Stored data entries
·····

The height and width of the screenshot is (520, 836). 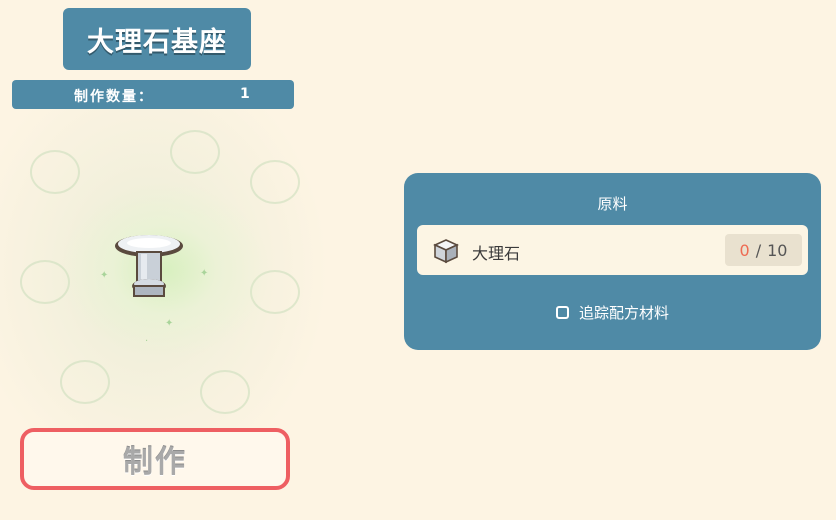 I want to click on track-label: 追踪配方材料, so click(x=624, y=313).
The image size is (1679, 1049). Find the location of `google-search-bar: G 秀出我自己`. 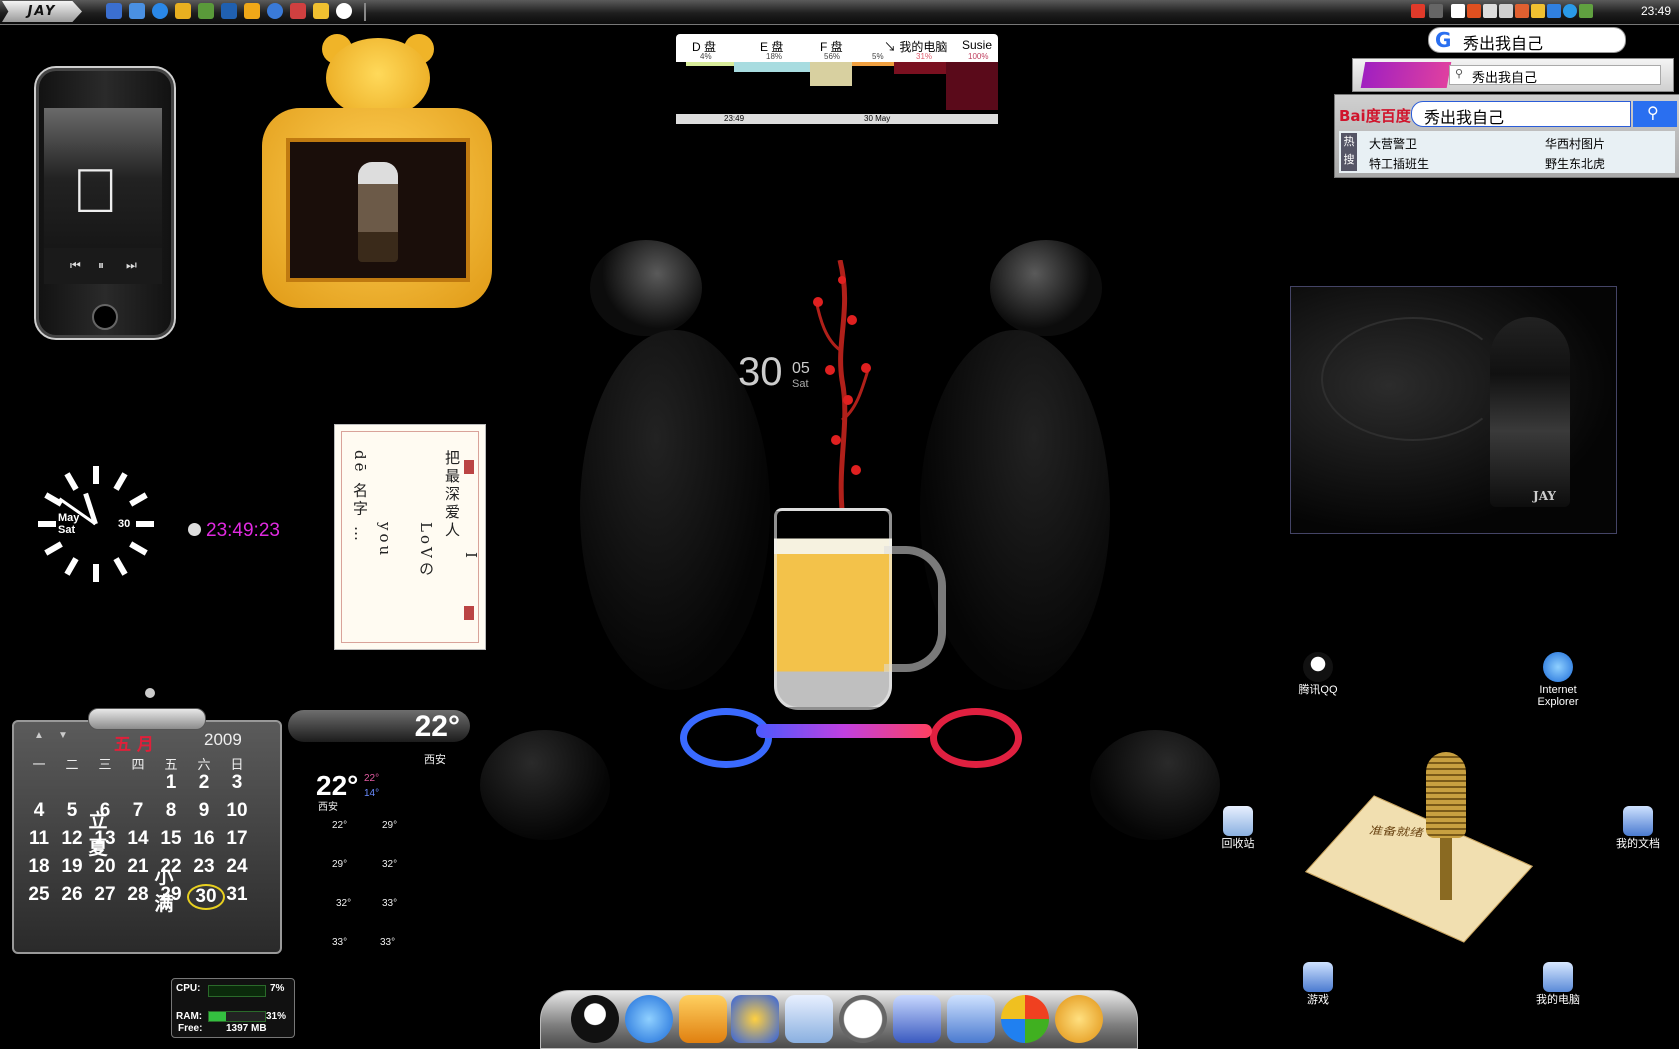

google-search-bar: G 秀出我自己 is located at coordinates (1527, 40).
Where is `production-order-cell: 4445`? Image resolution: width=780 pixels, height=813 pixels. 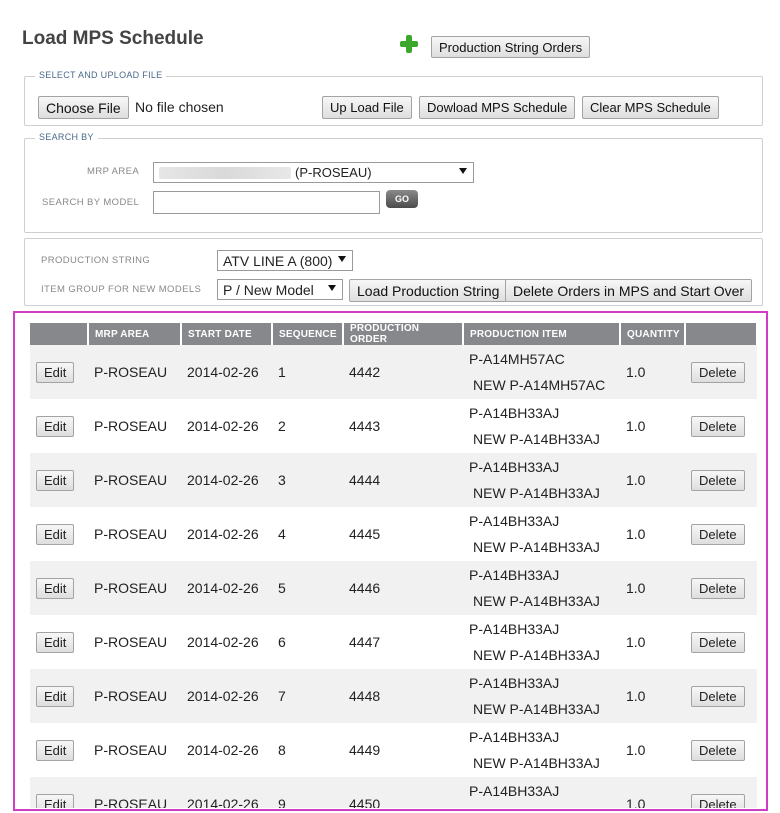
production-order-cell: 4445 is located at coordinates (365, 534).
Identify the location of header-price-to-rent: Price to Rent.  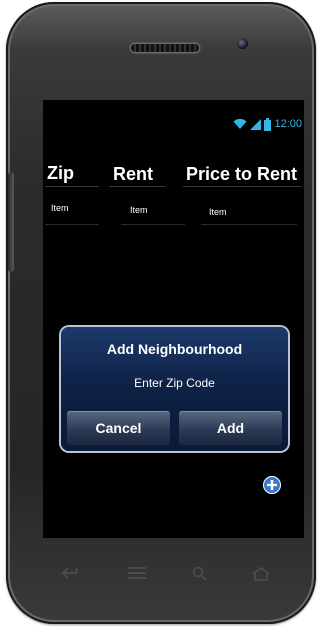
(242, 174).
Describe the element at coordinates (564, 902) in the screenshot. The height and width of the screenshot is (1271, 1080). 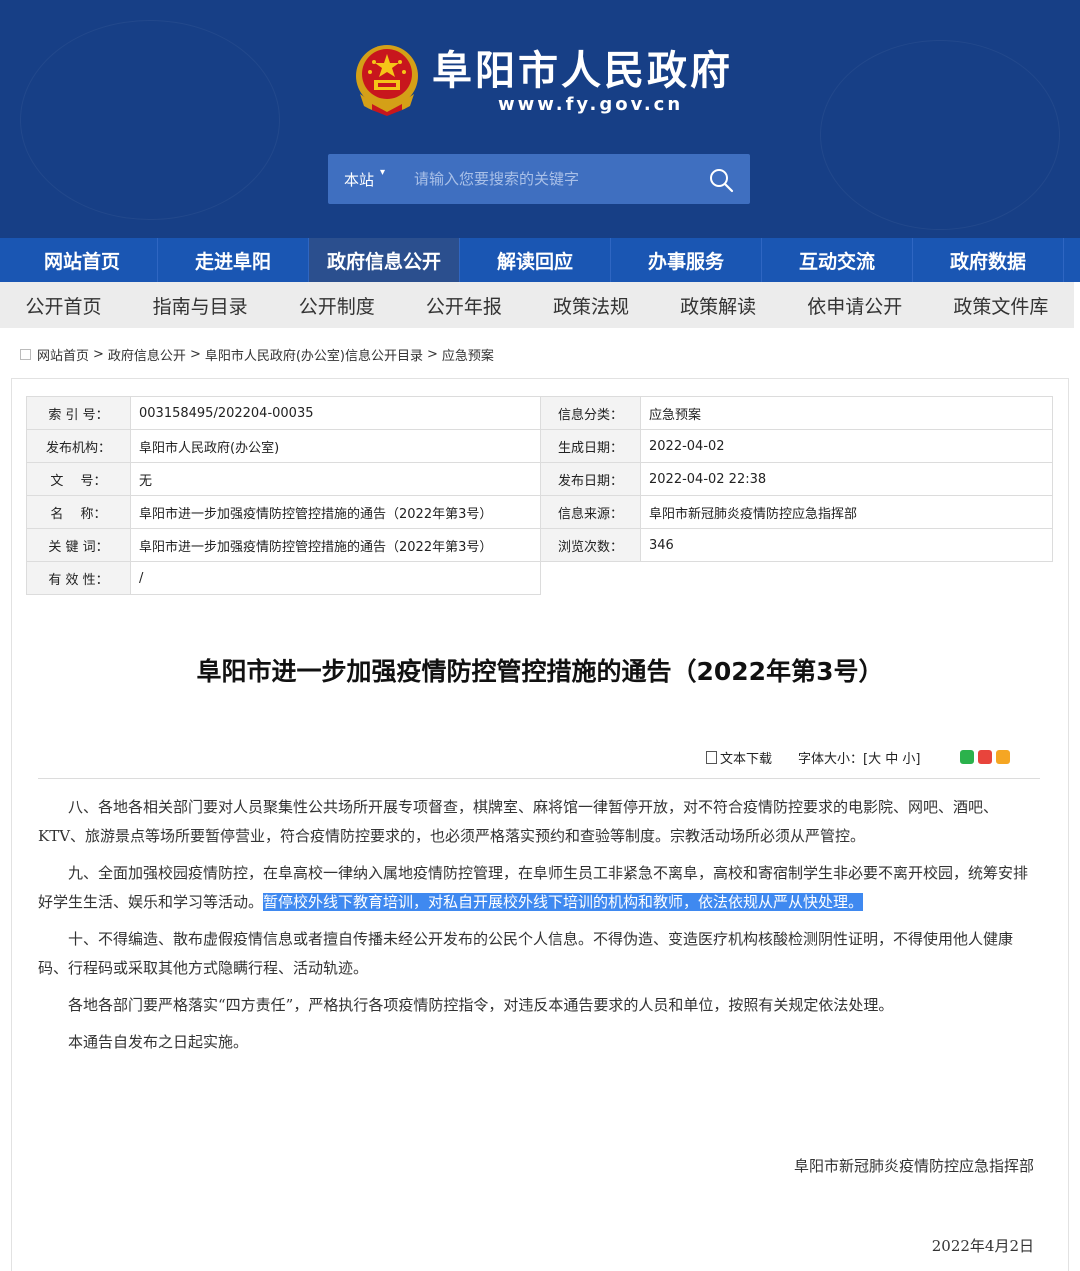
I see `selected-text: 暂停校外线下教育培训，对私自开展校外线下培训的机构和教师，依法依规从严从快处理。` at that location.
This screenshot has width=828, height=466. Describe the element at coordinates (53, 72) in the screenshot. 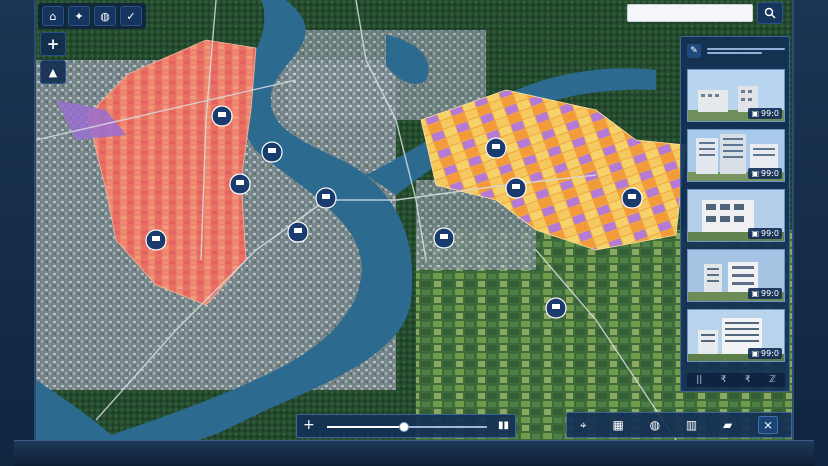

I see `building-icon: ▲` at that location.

·····

Please output the rows from the one containing "Describe the element at coordinates (564, 902)" through the last row, both included, as a two-column CSV with the columns text and answer. Each row should go on its own line, with each field quoted, line breaks replaced by spaces, and the pictures left out.

text,answer
"Describe the element at coordinates (564, 902) in the screenshot. The height and width of the screenshot is (1271, 1080).","I see `selected-text: 暂停校外线下教育培训，对私自开展校外线下培训的机构和教师，依法依规从严从快处理。` at that location."
"This screenshot has width=828, height=466. Describe the element at coordinates (53, 72) in the screenshot.","I see `building-icon: ▲` at that location."